Nous, enduristes, allons nous entrainer pour développer cette capacité appelée « résistance anaérobie lactique », autrement dit la capacité à nous dépasser plus longtemps et augmenter notre tolérance à l’acide lactique.

Lors de mes reconnaissances j’ai pu constater que les muscles les plus sollicités, ceux qui devenaient douloureux au point de devoir relacher l’effort, au point même de manquer de force dans la réception de divers obstacles (c’est d’ailleurs ce qui rend les descentes dangereuses) étaient au niveau des bras les triceps et au niveau des cuisses les quadriceps. Il faudra aussi travailler un peu les trapèzes, les muscles dorsaux et la ceinture abdominale pour avoir une bonne posture en portant le vélo. Les exercices de gainage seront également importants pour concorder les appuis des bras avec les appuis des jambes.

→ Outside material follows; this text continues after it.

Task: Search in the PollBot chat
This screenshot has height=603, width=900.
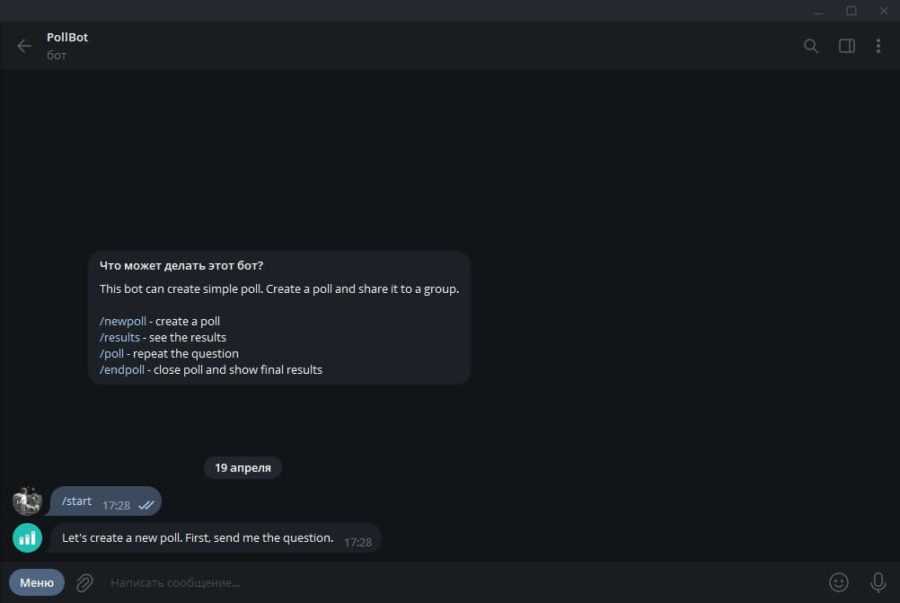Action: 811,46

Une épreuve comme l’épic est très difficile car il faut aussi bien travailler la situation anaérobie (efforts courts et intenses) mais aussi la situation aérobie pour l’endurance et être capable d’endurer le kilométrage et le dénivelé annoncés. Il faudra donc continuer à rouler régulièrement 1h minimum sur le home trainer à résistances variées.

Pourquoi le cross training comme méthode d’entrainement?

Le cross training est une méthode d’entrainement qui consiste à enchainer plusieurs postes de travail sans temps de pause, autrement dit on travaillera les mêmes muscles de différentes façons sans temps de pause afin de repousser notre tolérance à l’acide lactique. Une fois le parcours réalisé, le temps de pause sera minime voir inexistant afin de ne pas trop reposer les muscles et essayer de travailler en milieu anaérobie le plus possible.

Dans tous les exercices la progression se fera en augmentant les poids ou la durée de travail.

Le but n’est pas de travailler la charge, au risque de développer les muscles inutilement, des muscles puissants mais lents et peu endurants. Ce qu’on veut c’est être puissant, endurant et explosif. On travaillera avec la charge maxi qui nous permet de tenir une longue durée d’exercice.

En augmentant la charge on augmentera notre puissance en milieu anaérobie, en augmentant le temps de travail on augmentera notre endurance ou plutôt notre résistance en milieu anaérobie.

Exemples de circuits training

Cuisses anaérobie

Voici un circuit que j’effectue chaque année. Une facon de travailler les cuisses en anaérobie, leur puissance et leur explosivité.
On commence par 20 min de vélo pour s’échauffer avec une résistance assez forte histoire de les préparer pour les squats.
Petite séance de squat (étape obligatoire pour les cyclistes) afin de mettre les cuisses à température.
7 séances de 7 squats en stato dynamique à charge maxi. C’est à dire 3 secondes en bas puis montée explosive.

Puis circuit training: 1min30 chaque exercice le premier mois puis 2min sans pause. Circuit complet à faire 3 fois avec 2 à 3 min max de repos.
-Squat tape fesse
-Canard
-Chaise
-Fente plio
-Squat jambe gauche (option poids)
-Squat jambe droite

Triceps anaérobie

Circuit à faire 3 fois, pause 3 min
-Pompes (push up) sur skate prise cintre 10 rép puis gainage 10s en bas puis 10 rép
-Dips 10 rép/10s en bas/10 rép (options poids)
-Avec barre olympique et charge maxi :
15 tirages coudes en arrières
15 dorsaux
10 tirages menton
15 soulevés de terre (deadlift)
10 Push up (soulevés de barre épaules-plafond)
-Pompes 10/10s/10
-Dips 10/10s/10

Circuits gainage

-Sur barre de traction, montée de genoux puis descente jambes tendues maîtrisée. 8 rép
-Dorsaux avec barre olympique, 15 tirages coudes en arrière avec charge maxi.
-Gainage 1min
-Gainage latéral gauche 1min
-Gainage latéral droit 1 min
-Pompes spiderman 8rép pour chaque jambes
-Sur barre de traction, levé de talons latéral gauche et droit, 10 rép en alternance.
-Dorsaux, 15 tirages barre olympique coudes en arrière.
-Abdos crunch : sur le dos, jambes levées, 15 levés de buste, 15 côté droit, 15 côté gauche, 15 bras au ciel, 15 talon gauche, 15 talon droit.

1 séance de TRX pour le gainage et une grosse séance de home trainer 1 fois par semaine.